This eliminates the need to operate the extraction button as many times as the number of people even when a plurality of people need coffee liquid, and can extract the extraction amount for a plurality of people at once. FIG. 21 and FIG. 22 are schematic views of a system that enables pouring of the filter when the filter is set at a predetermined position, and FIG. 23 is an external view of the main body of the extractor. (60) (60) (60) is a support stand attached to a part of the main body, (61) is a lead switch attached to the support stand, and holder (3) (3) (3) is the support stand (60) ) Has a storage portion (63), (63), (63) which is provided so as to be detachable or slidable and which detachably stores the filter (4). (64) (64) (64) is a magnet attached to a part of the holder (3) (3) (3). The lead switches (61), (61), (61) and the magnets (64), (64), (64) are position detecting means for detecting whether or not the holder is set at a predetermined position on the support base (60). The position detecting means comprises an extraction button when the holder is set at a predetermined position.

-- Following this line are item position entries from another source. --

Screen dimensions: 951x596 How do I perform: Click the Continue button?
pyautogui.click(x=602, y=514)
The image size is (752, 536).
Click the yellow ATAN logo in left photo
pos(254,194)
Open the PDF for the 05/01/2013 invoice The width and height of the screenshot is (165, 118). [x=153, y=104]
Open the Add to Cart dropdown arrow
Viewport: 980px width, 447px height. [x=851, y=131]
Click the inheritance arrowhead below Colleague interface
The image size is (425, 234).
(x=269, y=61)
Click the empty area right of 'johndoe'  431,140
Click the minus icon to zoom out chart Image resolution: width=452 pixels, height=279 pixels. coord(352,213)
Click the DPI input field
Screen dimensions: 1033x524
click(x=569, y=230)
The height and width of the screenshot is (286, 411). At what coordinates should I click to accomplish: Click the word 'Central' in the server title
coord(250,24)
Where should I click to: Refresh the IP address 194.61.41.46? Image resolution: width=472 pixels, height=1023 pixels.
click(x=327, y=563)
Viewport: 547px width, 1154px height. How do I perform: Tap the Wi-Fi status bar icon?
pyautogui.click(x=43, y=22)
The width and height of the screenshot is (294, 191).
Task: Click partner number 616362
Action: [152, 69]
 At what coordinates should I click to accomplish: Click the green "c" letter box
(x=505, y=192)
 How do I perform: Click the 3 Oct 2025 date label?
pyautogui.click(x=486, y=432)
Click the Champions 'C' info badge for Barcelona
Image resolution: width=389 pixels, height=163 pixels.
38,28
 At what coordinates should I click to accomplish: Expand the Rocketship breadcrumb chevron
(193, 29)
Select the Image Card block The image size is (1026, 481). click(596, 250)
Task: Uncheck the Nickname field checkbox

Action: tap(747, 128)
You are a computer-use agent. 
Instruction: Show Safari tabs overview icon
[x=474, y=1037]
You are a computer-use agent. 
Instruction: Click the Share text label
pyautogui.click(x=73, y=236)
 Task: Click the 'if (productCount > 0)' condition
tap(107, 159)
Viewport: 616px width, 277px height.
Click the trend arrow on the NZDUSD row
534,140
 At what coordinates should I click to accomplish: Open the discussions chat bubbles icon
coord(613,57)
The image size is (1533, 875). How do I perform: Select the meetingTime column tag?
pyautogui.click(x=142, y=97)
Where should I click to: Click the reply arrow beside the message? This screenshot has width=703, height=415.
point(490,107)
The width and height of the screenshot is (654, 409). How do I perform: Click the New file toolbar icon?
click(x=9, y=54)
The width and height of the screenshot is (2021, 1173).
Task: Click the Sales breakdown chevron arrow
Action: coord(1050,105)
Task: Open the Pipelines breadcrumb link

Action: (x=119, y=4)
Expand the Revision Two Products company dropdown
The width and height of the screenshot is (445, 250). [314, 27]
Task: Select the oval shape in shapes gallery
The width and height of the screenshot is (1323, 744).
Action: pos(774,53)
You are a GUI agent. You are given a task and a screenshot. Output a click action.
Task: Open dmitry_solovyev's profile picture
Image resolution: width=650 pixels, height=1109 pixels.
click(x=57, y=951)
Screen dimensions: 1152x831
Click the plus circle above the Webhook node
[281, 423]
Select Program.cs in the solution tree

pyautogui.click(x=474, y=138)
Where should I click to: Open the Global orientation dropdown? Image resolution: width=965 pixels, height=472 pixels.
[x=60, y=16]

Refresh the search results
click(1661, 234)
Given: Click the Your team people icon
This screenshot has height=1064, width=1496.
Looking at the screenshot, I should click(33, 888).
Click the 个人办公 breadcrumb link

The pouring operation according to (65) is executed.

 For example, as shown in FIG. 21, when the holder (3) is set at a predetermined position, the reed switch (61) is closed by the magnet (64) and the operation of the extraction button (65) is stopped. When the holder (3) was not set in place as shown in Fig. 22, the magnet (64) did not reach the vicinity of the reed switch (61) and the lead switch (61) was opened. The pouring operation does not start even if the extraction button (65) is operated.

 As a result, when the filter 1 is neglected to be set at a predetermined position, the hot water is poured into the cup as it is and the coffee cannot be extracted, or when the hot water hits a part of the holder 1 and scatters. Can be prevented.

 FIG. 23 is an external perspective view showing an embodiment of the device main body (1) in which a plurality of people can easily put a cup in and out. The main body consists of a bottom plate (66), a lower body (67), a first side (68), a second side (69), an upper body (70), a lid (71), and the like. ing.

 The bottom plate (66) is formed, for example, in a substantially elliptical shape when viewed from a plane, and in a substantially concave shape when viewed in cross section. The lower body (67) is formed in a cylindrical shape with the upper and lower surfaces open, and is fixed to the bottom plate (66).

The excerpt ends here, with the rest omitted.